Fleets of driverless cars will soon be regularly rolling through the streets of major cities.
One of the thorniest questions in this new reality is where responsibility falls when an accident involving one or more of these fully automated vehicles occurs.
In such a scenario, public opinion appears to be leaning toward ascribing blame to the manufacturers and software engineers that created the driverless vehicles.
That’s according to a new report from insurance giant AIG, titled “The Future of Mobility and Shifting Risk,” which attempts to address some of these oncoming quandaries.
The report itself, and questions it tackles, was one of the main topics of a recent panel discussion of industry experts — including representatives from AIG, ride-sharing service and Jama customer Lyft and various universities — coinciding with this week’s CES in Las Vegas.
Few guarantees were granted, but there seemed to be a consensus among the panel that while fully autonomous cars will help reduce accidents, the role of fault in a collision would likely no longer automatically fall to those humans in the vehicle itself.
“I think it’s going to be much safer, but I also think there’s going to be a significant shifting in liability,” says Kate Sampson, VP of Risk Solutions at Lyft, during the panel.
Measuring Public Opinion
For all the unbelievable innovations that have been happening in the autonomous vehicle space, the regulations surrounding its inevitable manifestation are still very much in the air.
In the AIG report, drivers in the United States, United Kingdom and Singapore were surveyed on a range of questions related to autonomous vehicles.
According to the report, the general public sees accident liability shifting as autonomous features gradually take more control of the car.
And, as AIG notes, the transitionary period, dubbed “the chaotic middle,” between now and when cars are fully autonomous — meaning they can operate themselves — is where things get tricky.
In a scenario where someone is driving a car with some autonomous features, and it strikes a pedestrian in a crosswalk, the majority of respondents from all countries viewed the human behind the wheel as being at fault.
When a similar question was posed, except involving a fully autonomous vehicle — one in which its controlling itself — people in the US said the car’s manufacturer was the most liable, followed by the software programmer. In the UK and Singapore, the manufacturer and software programmer were found to be equally as liable.
When it’s a question of an autonomous vehicle crashing as a result of incorrect or misleading data, the car’s software engineers were found to be most liable in all countries surveyed.
What’s also interesting is that the public feels there will be a range of degrees of liability for accidents involving autonomous cars.
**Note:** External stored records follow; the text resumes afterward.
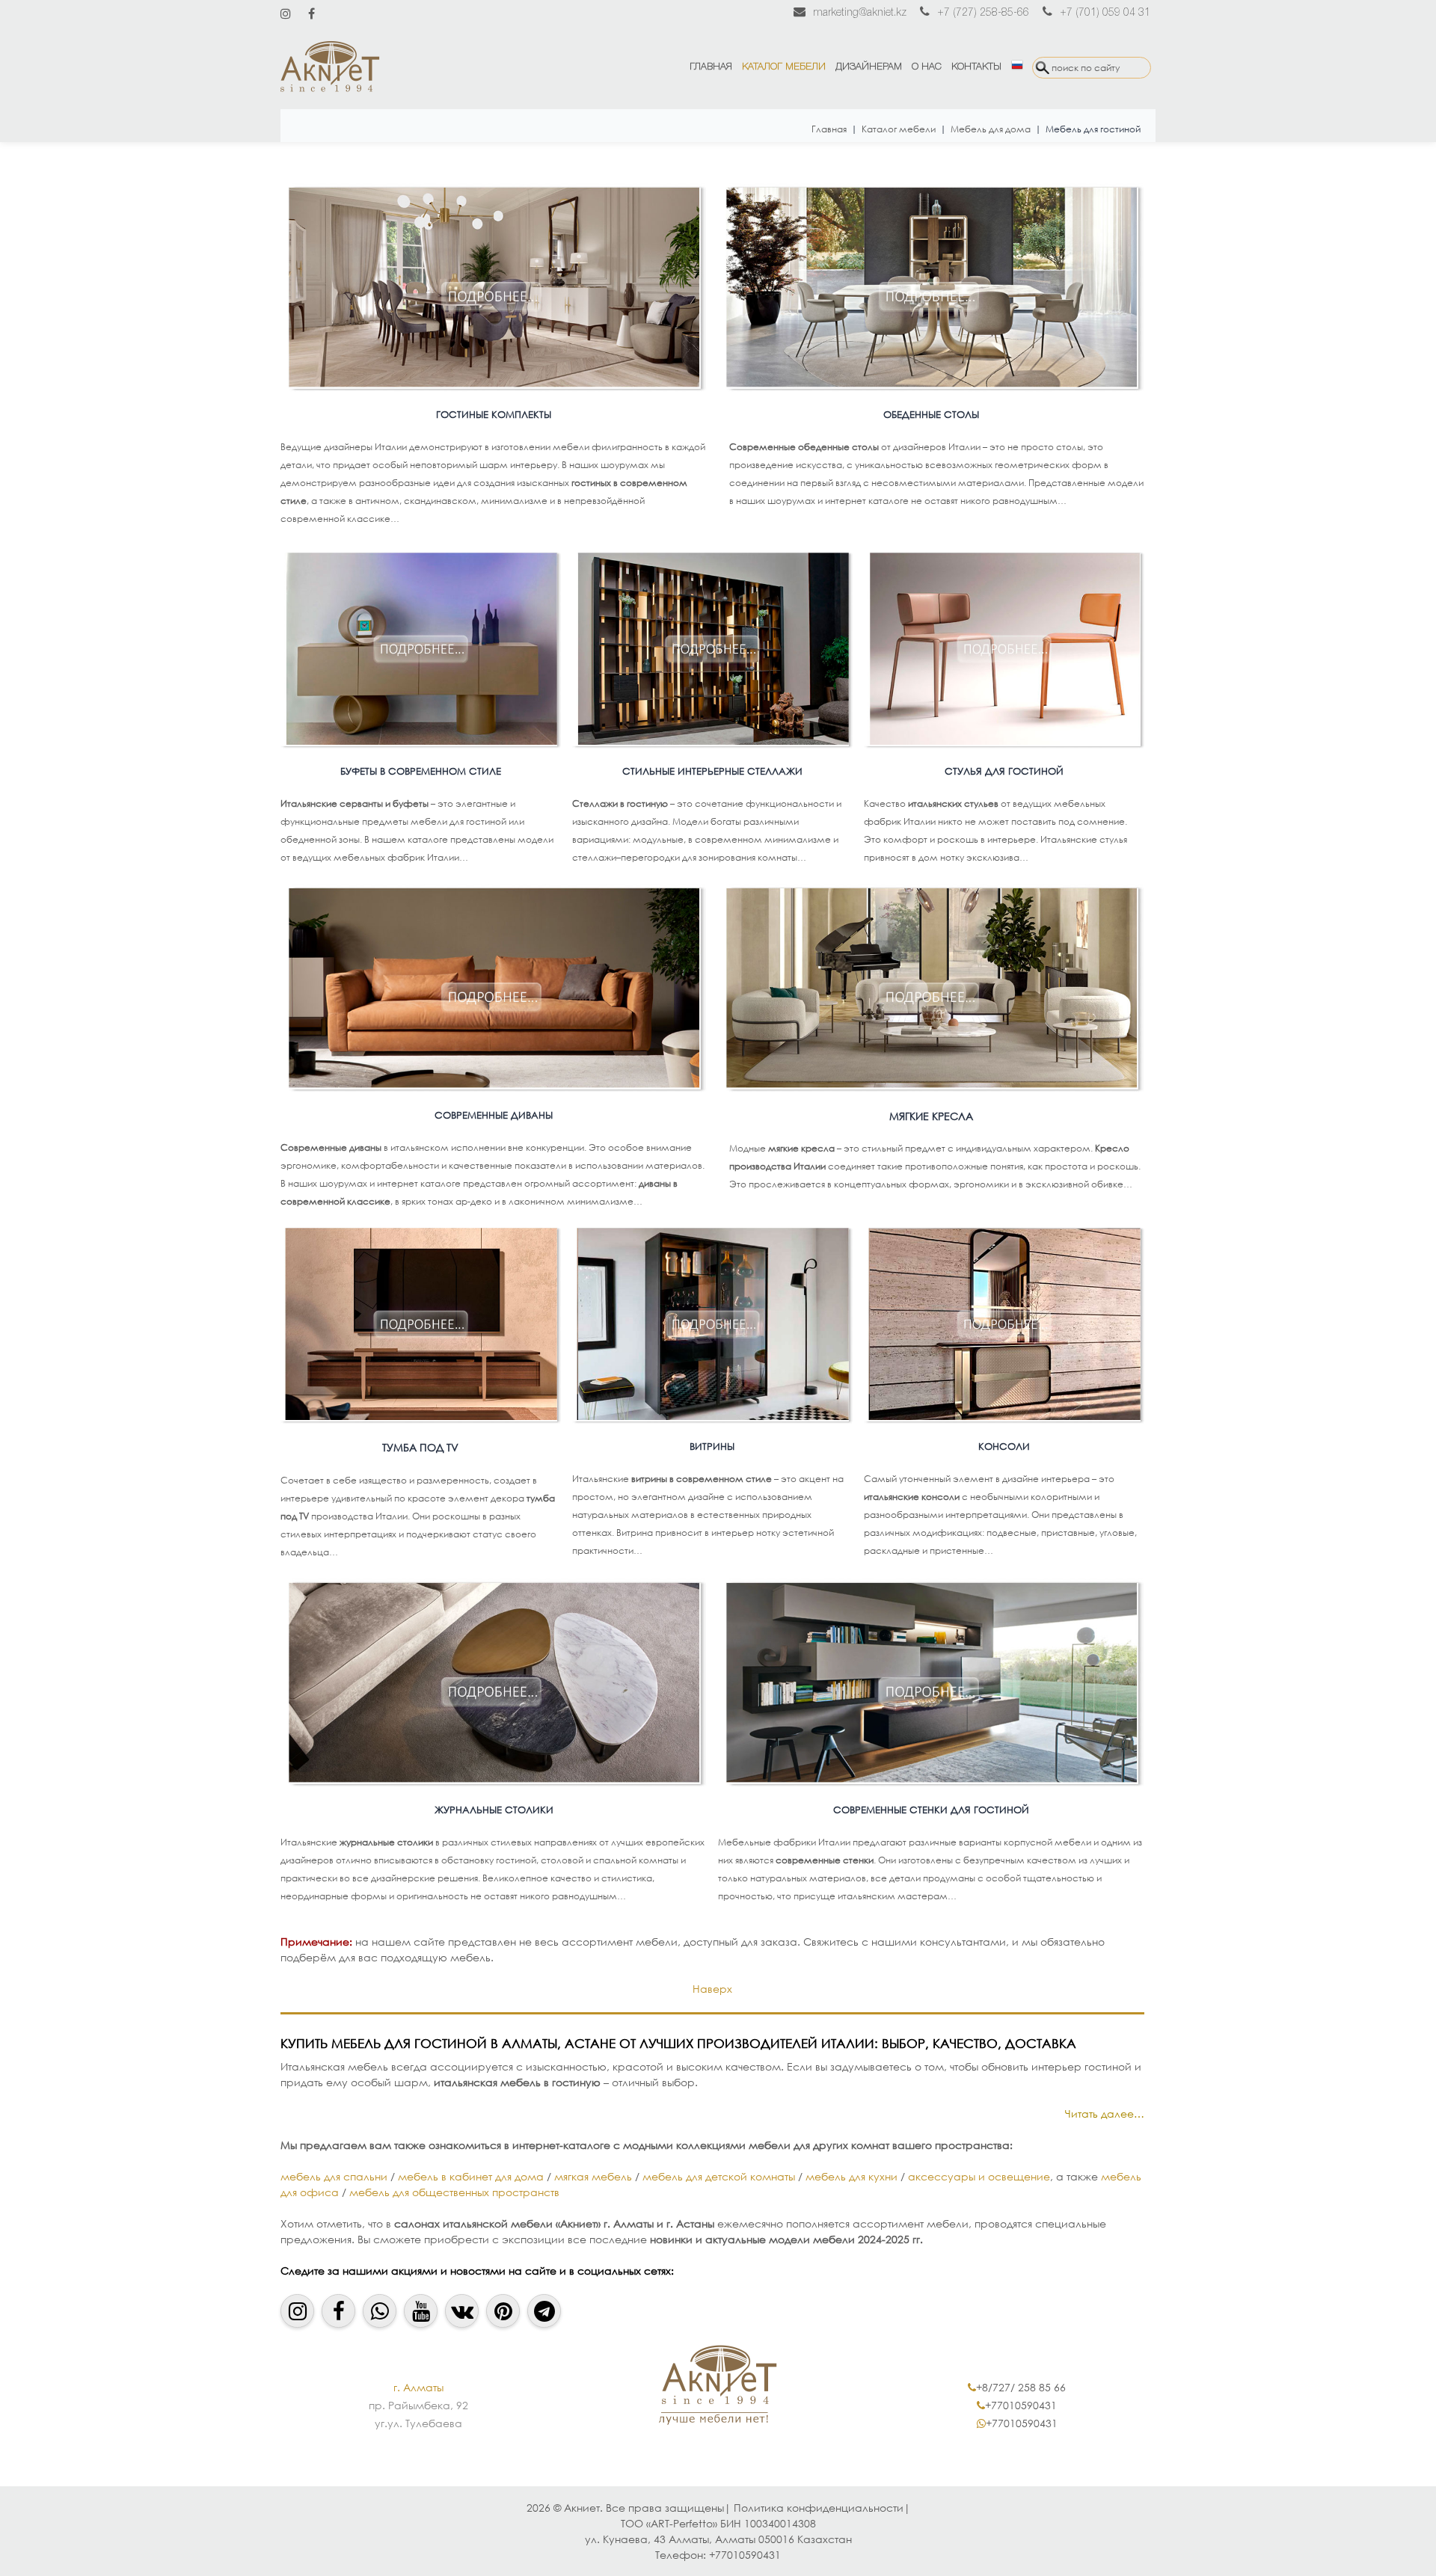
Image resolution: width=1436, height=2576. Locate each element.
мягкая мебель (593, 2176)
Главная (711, 67)
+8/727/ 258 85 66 (1021, 2387)
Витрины (712, 1446)
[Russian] (1017, 67)
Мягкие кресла (931, 1116)
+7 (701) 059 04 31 (1105, 13)
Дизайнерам (868, 67)
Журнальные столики (494, 1810)
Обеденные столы (931, 414)
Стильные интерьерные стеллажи (712, 771)
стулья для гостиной (1004, 771)
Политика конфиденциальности (818, 2507)
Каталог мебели (784, 67)
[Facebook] (311, 13)
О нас (927, 67)
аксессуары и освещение (979, 2176)
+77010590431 (1021, 2405)
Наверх (712, 1989)
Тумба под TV (420, 1447)
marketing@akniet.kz (859, 13)
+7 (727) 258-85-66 (983, 13)
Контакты (976, 67)
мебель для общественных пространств (454, 2192)
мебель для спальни (333, 2176)
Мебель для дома (991, 129)
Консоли (1004, 1446)
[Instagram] (285, 13)
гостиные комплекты (493, 414)
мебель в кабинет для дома (471, 2176)
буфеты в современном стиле (420, 771)
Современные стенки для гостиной (931, 1810)
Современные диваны (494, 1115)
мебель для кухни (853, 2176)
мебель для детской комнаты (718, 2176)
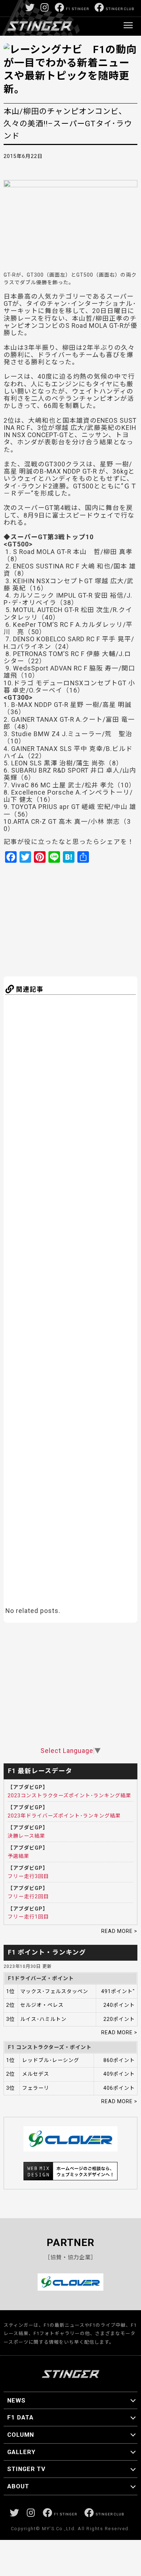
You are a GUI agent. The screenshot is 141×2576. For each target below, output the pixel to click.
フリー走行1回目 (28, 1917)
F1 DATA (20, 2417)
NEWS (16, 2400)
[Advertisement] (74, 919)
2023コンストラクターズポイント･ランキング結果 (69, 1795)
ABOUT (18, 2486)
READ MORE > (119, 1931)
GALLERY (21, 2452)
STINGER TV (26, 2468)
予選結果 (18, 1856)
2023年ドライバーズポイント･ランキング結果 (64, 1816)
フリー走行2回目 (28, 1896)
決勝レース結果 (26, 1836)
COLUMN (20, 2434)
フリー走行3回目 (28, 1876)
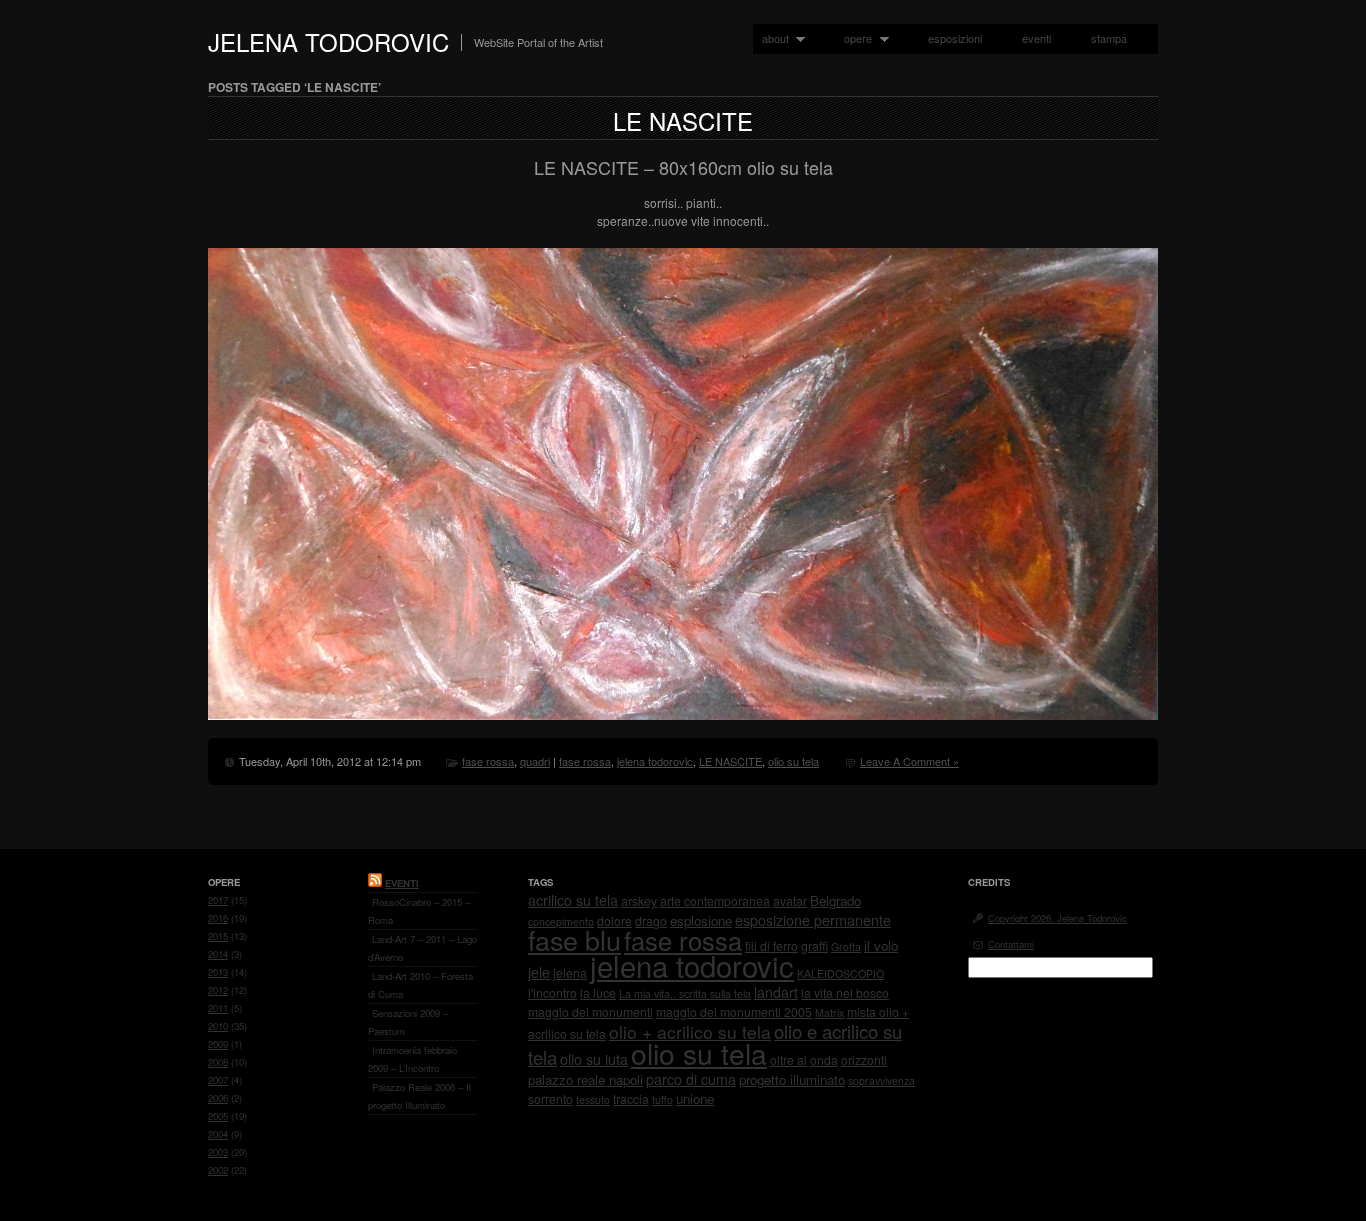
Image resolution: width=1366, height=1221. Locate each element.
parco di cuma (691, 1079)
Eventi (402, 883)
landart (776, 992)
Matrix (829, 1012)
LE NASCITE (683, 120)
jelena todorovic (655, 761)
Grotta (846, 946)
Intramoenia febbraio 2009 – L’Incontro (412, 1059)
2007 (218, 1080)
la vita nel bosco (845, 992)
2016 (218, 918)
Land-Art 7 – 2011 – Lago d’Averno (422, 948)
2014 (218, 954)
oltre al (788, 1059)
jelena (570, 972)
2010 (218, 1026)
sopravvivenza (881, 1080)
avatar (790, 900)
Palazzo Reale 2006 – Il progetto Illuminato (419, 1096)
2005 (218, 1116)
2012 (218, 990)
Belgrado (835, 900)
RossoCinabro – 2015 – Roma (419, 911)
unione (695, 1098)
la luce (598, 992)
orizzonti (864, 1059)
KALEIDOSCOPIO (840, 973)
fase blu (574, 939)
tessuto (593, 1099)
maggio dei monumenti (590, 1011)
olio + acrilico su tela (690, 1031)
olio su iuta (594, 1059)
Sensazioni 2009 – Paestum (408, 1022)
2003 (218, 1152)
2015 (218, 936)
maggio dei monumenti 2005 (734, 1011)
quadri (535, 761)
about (771, 38)
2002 (218, 1170)
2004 (218, 1134)
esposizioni (955, 38)
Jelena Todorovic (328, 41)
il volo (881, 945)
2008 (218, 1062)
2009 (218, 1044)
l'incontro (552, 992)
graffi (814, 945)
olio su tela (793, 761)
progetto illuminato (792, 1079)
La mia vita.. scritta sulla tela (685, 993)
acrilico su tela (573, 900)
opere (853, 38)
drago (651, 920)
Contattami (1011, 944)
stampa (1109, 38)
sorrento (550, 1098)
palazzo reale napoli (585, 1079)
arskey (639, 900)
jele (539, 972)
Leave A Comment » (909, 761)
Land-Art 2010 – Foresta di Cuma (420, 985)
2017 (218, 900)
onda (824, 1059)
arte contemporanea (715, 900)
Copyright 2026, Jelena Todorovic (1057, 918)
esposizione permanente (813, 920)
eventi (1036, 38)
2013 (218, 972)
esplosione (701, 920)
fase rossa (488, 761)
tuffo (662, 1099)
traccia (631, 1098)
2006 (218, 1098)
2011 (218, 1008)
For instance, according to the report, internet service providers, car parts manufacturers, road construction companies and local governments handling for infrastructure were all named as potentially owning liability for these accidents with fully or partially driverless cars.
Meanwhile, respondents said owners and occupants of driverless cars were the ones on the hook for vehicle maintenance and software updates. A majority also felt that riders of driverless cars should have their own car insurance, even if they’re using something like a ride-hailing service.
Buckle Up
While the prevailing wisdom of driverless vehicles is that they’ll make our roadways safer, Lex Baugh, CEO of AIG North America General Insurance, says during the panel that there’s another angle to think about.
While fully autonomous vehicles may get better at making decisions on the road than humans, if they get something wrong, there’s the chance it’ll happen thousands or even millions of times over. To that end, he says, the “ramifications of the system going wrong have far greater severity implications than they would have historically.”
There’s also a host of other highly problematic security scenarios that still need to be grappled with, such as the threat of someone hacking into a fleet of driverless vehicles and causing chaos.
While it’s true regulations often follow innovation, there are serious questions that need to be asked, debated and dealt with now, because our days behind the wheel may be coming to an end very soon.
“At Lyft, we’re focused on getting a majority of rides autonomous by 2021,” Sampson says. “This is coming faster than people think.”